Consigne de travail 1 →
Les affirmations (a), (b) et (c) concordent-elles avec le jugement ? Répondez par oui ou par non à chacune et citez à l'identique les mots du jugement qui tranchent.

(a) La Commission a rendu sa décision le 16 juillet 2003.
(b) La demanderesse est une citoyenne de l'Inde.
(c) La Commission a accepté la revendication du statut de réfugiée de la demanderesse.
Consigne de travail 2 → Recopiez tout le passage du jugement, depuis « L'HISTORIQUE » jusqu'à « de leur sexe. ».

Texte extrait →
^^^^^^^^

Dossier : IMM-6706-03

Référence : 2004 CF 1190

Ottawa (Ontario), le 31 août 2004

EN PRÉSENCE DE MONSIEUR LE JUGE SHORE

ENTRE :

                                                         SUME HOSSAIN KHAN

                                                                                                                                    demanderesse

                                                                             et

                    LE MINISTRE DE LA CITOYENNETÉ ET DE L'IMMIGRATION

                                                                                                                                           défendeur

                                         MOTIFS DU JUGEMENT ET JUGEMENT

APERÇU

[1]                Pour un juge des faits, il arrive un moment où rien ne fait de sens, peu importe d'où on vient ou peu importe qui, en fait, entend. La crédibilité ou la logique intrinsèque, en soi, n'exige, peut-être pas qu'il y ait une totale harmonie, mais, à tout le moins, qu'il n'y ait pas une totale cacophonie qui occasionne de la dissonance dans cette logique inhérente.


PROCÉDURE JUDICIAIRE

[2]                 Il s'agit d'une demande de contrôle judiciaire, déposée en vertu du paragraphe 72(1) de la Loi sur l'immigration et la protection des réfugiés[1], de la décision rendue par la Section de la protection des réfugiés de la Commission de l'immigration et du statut de réfugié (la Commission) le 16 juillet 2003. Dans sa décision, la Commission a rejeté la revendication du statut de réfugiée présentée par la demanderesse en vertu de l'article 96 de la LIPR et a conclu qu'elle ne serait pas exposée à un risque raisonnable de traitements ou peines cruels et inusités, à une menace à sa vie, ni à un risque de torture au sens de l'article 97 de la LIPR.

L'HISTORIQUE

[3]                La demanderesse, Sume Hossain Khan, est une citoyenne du Bangladesh âgée de 25 ans. Elle revendique le statut de réfugiée au sens de la Convention en raison de son appartenance à un groupe social, soit les femmes persécutées en raison de leur sexe.

^^^^^^^^

Extrait des données →

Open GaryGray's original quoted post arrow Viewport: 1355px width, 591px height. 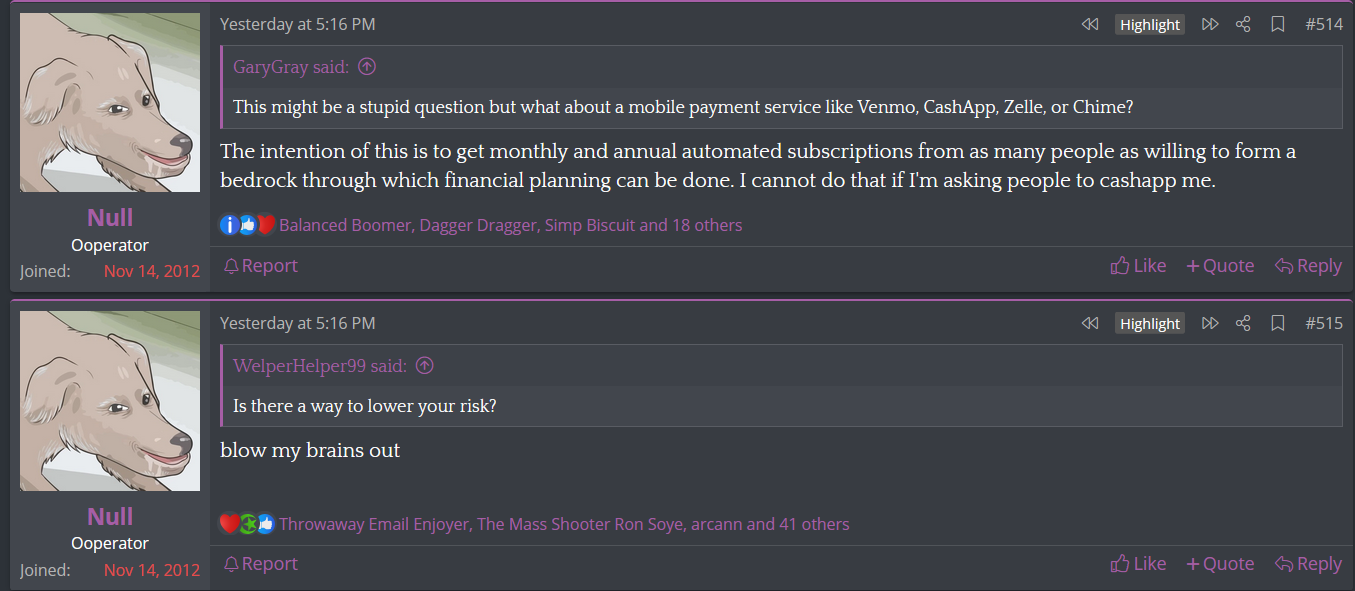367,67
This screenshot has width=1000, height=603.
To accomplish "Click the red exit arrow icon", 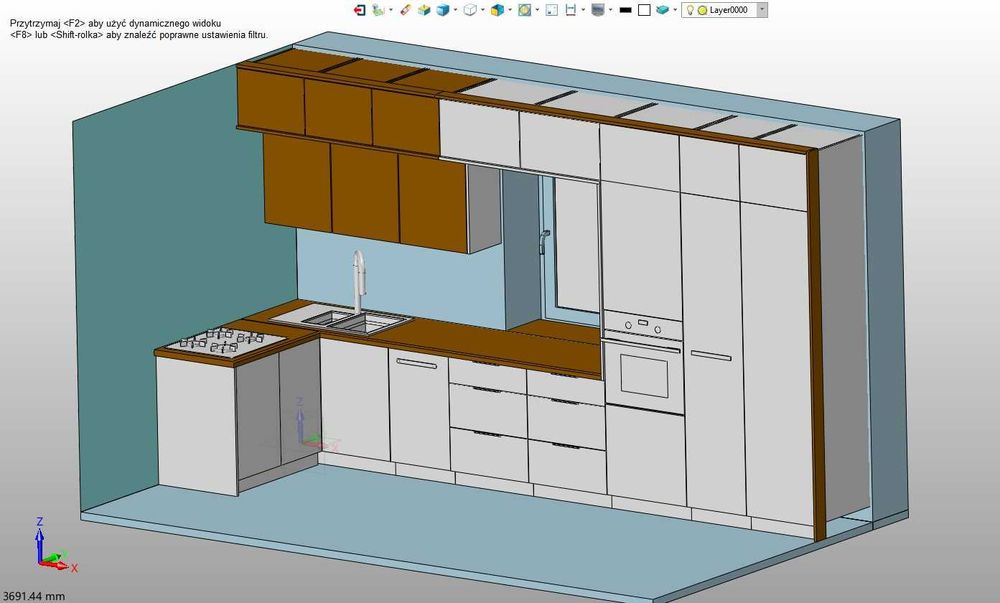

^^^^^^^^

Réponse 1 →
(a) Oui : « de la décision rendue par la Section de la protection des réfugiés de la Commission de l'immigration et du statut de réfugié (la Commission) le 16 juillet 2003 ».
(b) Non : « est une citoyenne du Bangladesh âgée de 25 ans ».
(c) Non : « la Commission a rejeté la revendication du statut de réfugiée présentée par la demanderesse ».

Réponse 2 →
L'HISTORIQUE

[3]                La demanderesse, Sume Hossain Khan, est une citoyenne du Bangladesh âgée de 25 ans. Elle revendique le statut de réfugiée au sens de la Convention en raison de son appartenance à un groupe social, soit les femmes persécutées en raison de leur sexe.